# 5DS Vs 5DSR?



## Cheekysascha (May 15, 2016)

I mainly do landscapes & some action stuff with athletes/friends but for that I have my 1DX so I'm looking at the 5DS to do my landscape work with/portraits, however looking at the whole no low pass filter vs with one of the two models I don't really know if there's a need for me to get the 5dsr over the 5ds

So i'm curious for those of you who had to choose between the S and SR which one did you end up going for? and what kind of photography are you using it for?


Also is there any reason for me to wait for the 5D4 if I already have a 1DX and 5D3 and don't shoot any video?


----------



## Larsskv (May 15, 2016)

Cheekysascha said:


> I mainly do landscapes & some action stuff with athletes/friends but for that I have my 1DX so I'm looking at the 5DS to do my landscape work with/portraits, however looking at the whole no low pass filter vs with one of the two models I don't really know if there's a need for me to get the 5dsr over the 5ds
> 
> So i'm curious for those of you who had to choose between the S and SR which one did you end up going for? and what kind of photography are you using it for?
> 
> ...



I bought the 5Ds, because I got it at a good price. I've read reviews where they say that it is a visible difference in sharpness, when pixel peeping (100%) in side by side comparison. At the same time, they said it was impossible to guess if a picture was taken with either one, if only looking at one picture. I'm very happy with the 5Ds.


----------



## nc0b (May 15, 2016)

I chose the R version, and have had no moire issues with a month of shooting. Does a great job with BIF coupled with 400mm f/5.6. I use the f/8 AF capability with the 100-400mm II and 1.4X TC III for wildlife. Recently spent two days at Sequoia National Park using the 5DsR.


----------



## Zeidora (May 15, 2016)

Got the R, so I get the last bit of resolution and sharpness. I mainly do nature/natural history and some landscapes. I had one moiree case with an insect eye (posted that somewhere here). Nature in general is sufficiently irregular that moiree is not coming up. Tree leaves are not like the infamous brick wall.


----------



## Bruce Photography (May 15, 2016)

I also choose the 5D SR because I've been very happy with both the Nikon D800E and even more so, the D810. Both of these don't have the AA filter.

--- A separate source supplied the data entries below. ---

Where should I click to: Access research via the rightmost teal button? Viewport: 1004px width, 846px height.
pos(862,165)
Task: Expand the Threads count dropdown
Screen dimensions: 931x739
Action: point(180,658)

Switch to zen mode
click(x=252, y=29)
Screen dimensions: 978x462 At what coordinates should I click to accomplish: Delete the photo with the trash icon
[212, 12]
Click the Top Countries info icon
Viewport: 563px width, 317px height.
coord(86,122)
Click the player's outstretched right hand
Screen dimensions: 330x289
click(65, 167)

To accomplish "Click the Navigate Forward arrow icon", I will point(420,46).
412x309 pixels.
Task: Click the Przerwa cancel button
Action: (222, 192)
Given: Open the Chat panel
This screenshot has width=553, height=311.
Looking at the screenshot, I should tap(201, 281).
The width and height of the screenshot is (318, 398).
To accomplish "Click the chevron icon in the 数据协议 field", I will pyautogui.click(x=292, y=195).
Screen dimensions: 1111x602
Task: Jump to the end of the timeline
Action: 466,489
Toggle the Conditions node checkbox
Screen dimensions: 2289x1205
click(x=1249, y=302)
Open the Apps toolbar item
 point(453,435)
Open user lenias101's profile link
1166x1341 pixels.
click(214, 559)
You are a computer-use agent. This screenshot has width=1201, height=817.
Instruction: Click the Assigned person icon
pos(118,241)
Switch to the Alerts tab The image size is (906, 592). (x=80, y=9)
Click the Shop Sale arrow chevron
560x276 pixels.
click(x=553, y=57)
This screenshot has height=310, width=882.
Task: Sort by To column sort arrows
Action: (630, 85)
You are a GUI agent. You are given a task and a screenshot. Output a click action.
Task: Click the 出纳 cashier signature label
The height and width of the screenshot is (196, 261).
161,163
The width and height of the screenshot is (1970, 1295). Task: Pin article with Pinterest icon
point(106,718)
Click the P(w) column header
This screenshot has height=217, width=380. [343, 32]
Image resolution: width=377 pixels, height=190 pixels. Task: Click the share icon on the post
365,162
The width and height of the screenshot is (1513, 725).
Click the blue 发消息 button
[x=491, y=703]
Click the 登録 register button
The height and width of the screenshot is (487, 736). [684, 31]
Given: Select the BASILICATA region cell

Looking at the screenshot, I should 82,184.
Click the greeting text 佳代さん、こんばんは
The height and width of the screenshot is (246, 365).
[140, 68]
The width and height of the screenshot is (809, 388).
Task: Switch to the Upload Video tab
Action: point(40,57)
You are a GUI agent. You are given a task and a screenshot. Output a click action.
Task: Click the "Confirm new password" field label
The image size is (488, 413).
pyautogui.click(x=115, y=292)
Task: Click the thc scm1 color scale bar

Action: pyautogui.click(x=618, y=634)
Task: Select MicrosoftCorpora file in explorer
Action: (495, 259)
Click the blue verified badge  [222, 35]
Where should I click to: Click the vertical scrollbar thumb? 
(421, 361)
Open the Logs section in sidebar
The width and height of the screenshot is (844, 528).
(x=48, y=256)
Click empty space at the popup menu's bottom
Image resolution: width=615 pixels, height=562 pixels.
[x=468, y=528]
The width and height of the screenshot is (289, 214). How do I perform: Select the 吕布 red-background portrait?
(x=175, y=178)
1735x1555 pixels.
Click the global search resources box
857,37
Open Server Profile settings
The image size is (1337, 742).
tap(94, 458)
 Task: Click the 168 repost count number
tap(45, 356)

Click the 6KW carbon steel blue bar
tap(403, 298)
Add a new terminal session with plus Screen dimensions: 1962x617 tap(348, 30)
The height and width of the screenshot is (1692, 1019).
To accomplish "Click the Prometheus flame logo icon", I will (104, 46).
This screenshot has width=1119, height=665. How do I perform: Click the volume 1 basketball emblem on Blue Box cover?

I've also been happy with the D7100 and the D7200 which also don't have the AA filter. I am a landscape and seascape photographer so I don't work with subjects with many straight lines but I do somewhat large prints (3 feet by 2 feet is my normal). 

I watched a Tony Northrup video comparing the D810 with the 5DSR and my take away was that the 5DSR did have greater detail due to its higher MP count. However I've seen myself where the 5DSR must be used carefully with a tripod to get the very best resolution. Otherwise the detail is no better than the D810 which is still excellent. 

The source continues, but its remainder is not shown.